Surgit alors un, nouveau péril. Pour s'être voulue faire plus grosse que le
boeuf de la fable, elle s'essouffle à nouveau. Faut-il la réglementer plus
encore ? La limiter dans l'espace et le temps comme semble vouloir le faire
l'actuelle municipalité ? Sûrement mais il faut surtout qu'elle retrouve ses
racines festives et populaires.
Comme par le passé, on vend de la fripe et du vieux sur le plus grand marché
aux puces de France et d'Europe. Plus d'un million de visiteurs, peut être
deux, venus de partout font la Braderie. Les bradeux s'installent sur le pavé
lillois. La chaussée est prise d'assaut et dès la nuit tombée, on saucissonne,
on gonfle les matelas pneumatiques, on joue de la guitare et on allume les
bougies ; la nuit sera longue. Du café est préparé.
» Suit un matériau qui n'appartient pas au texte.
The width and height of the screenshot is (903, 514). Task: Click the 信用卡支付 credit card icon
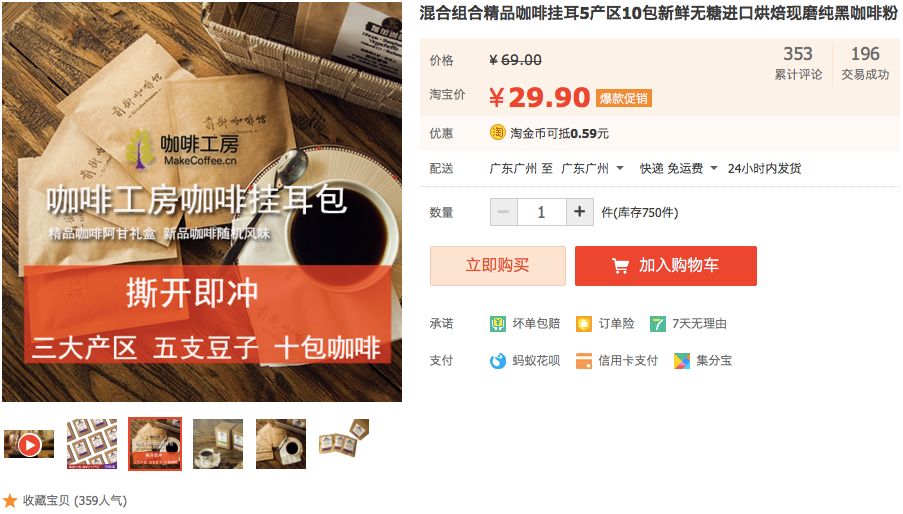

Les anciens évoquent ces
braderies d'antan, les détours par la Foire aux manèges qui se déroule à la
même époque sur l'esplanade, et le retour chez eux, le lendemain après midi,
épuisés et fourbus.
Depuis quelques années, la grande Braderie de Lille est devenue le rendez-vous
du monde associatif. Vitrines du commerce équitable, artisanat du monde, forum
des alter-mondialistes ou des ONG, d'écolos mais aussi partis politiques
traditionnels battent le pavé et se font connaître tandis qu'à chaque carrefour
le théâtre de rue alterne avec les accordéoneux de Wazemmes ou ces joueurs de
flûtes andines venus tout droit de Levallois-Perret...
La Braderie de Lille, c'est enfin une tradition culinaire. Frugale mais
généreuse. Moules marinières et frites qu'accompagne une bonne bière du Nord.
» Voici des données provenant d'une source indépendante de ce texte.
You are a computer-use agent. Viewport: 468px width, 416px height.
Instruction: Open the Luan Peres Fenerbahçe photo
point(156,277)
Pendant deux jours, des centaines de tonnes de moules sont servies. Les
coquilles vides déversées sur la chaussée, des monts se forment parfois de
plusieurs mètres de hauteur. C'est la meilleure enseigne, la meilleure pub pour
le restaurant ou le bistro qui affiche ainsi son savoir-faire et exhibe sa
renommée...
Il y a quelques années, dans les jours qui précédaient la Braderie, la presse
quotidienne régionale faisait ses gros titres du bon acheminement des
précieuses denrées. Elles arrivent ! titrait Nord Matin ou La Voix du Nord en
parlant du cheminement des précieuses coquilles noires. Pas d'inquiétude, en
effet, pour la frite (pommes de terre rigoureusement de Bintje) qui est ici en terre de
connaissance mais qu'en serait-il du délicat mollusque marin que la région
malgré tous ses efforts et sa façade maritime de Bray-Dunes à Boulogne sur mer ne
pourrait produire en telle quantité ? La bière aidant, cette bière de l'année à
l'amertume tempérée que semblent vouloir détrôner les précieuses bières de garde, les
convives font assaut de lyrisme gastronomique. On commente la qualité ou la
grosseur de ces aimables fruits de mer, on décortique la frite de l'année cuite
au gras de boeuf et en deux bains successifs comme il se doit (ne rêvez pas,
cela n'existe plus…) ou la douceur suave d'une mousse d'écume sur une bière
d'été. Aujourd'hui, les puristes veillent au grain et parfois se désolent : par
opposition à la frite surgelée la frite fraîche serait en grand danger mais
merguez, hamburger ou pizza n'inspirent pas la moindre crainte.
Le Brel d'Amsterdam peut dormir sur ses deux oreilles.